CoII(dbbiP)22+ complex rivals tri-iodide/iodide redox mediator in dye-sensitized photovoltaic cells

Transient absorption spectroscopy was employed to study charge-transfer dynamics in dye-sensitized nanocrystalline solar cells (DSSC) containing a new one-electron redox mediator, cobalt(II)-bis[2,6-bis(1'-butylbenzimidazol-2'- yl)pyridine]. Photovoltaic cells incorporating this relay have yielded light-to-electricity power conversion efficiencies of up to 5.2%. This rivals the performance of the tri-iodide/iodide couple that is currently almost exclusively used in DSSC. Interception of the dye oxidized state by electron transfer from the Co(Il) complex in diluted electrolyte was found to follow a first-order kinetics with a rate constant of k(m) = 5 x 10(5) s(-1).

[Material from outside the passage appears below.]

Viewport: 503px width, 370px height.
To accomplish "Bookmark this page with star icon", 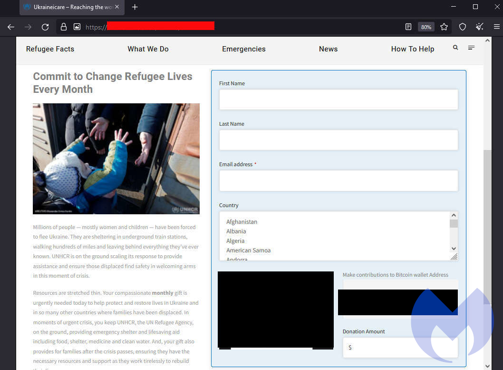I will [x=444, y=27].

Above a threshold of 10(-2) M, under which the cationic relay is essentially adsorbed onto the negatively charged particle surface, larger concentrations of the reduced mediator resulted in a linear increase of the apparent rate, yielding a second-order rate constant of k(m)" = 2.9 x 10(6) M-1 s(-1). Dynamics of the recombination reaction between injected conduction band electrons and the oxidized relay species was monitored spectroscopically, and a first-order rate constant of k(r) = 3 x 10(3) s(-1) was determined directly. This kinetic behavior compares approximately with that of the tri-iodide/iodide redox couple. Practical advantages of the Co-III/Co-II complex mediator, however, make it a promising candidate to replace this widely used system in DSSC.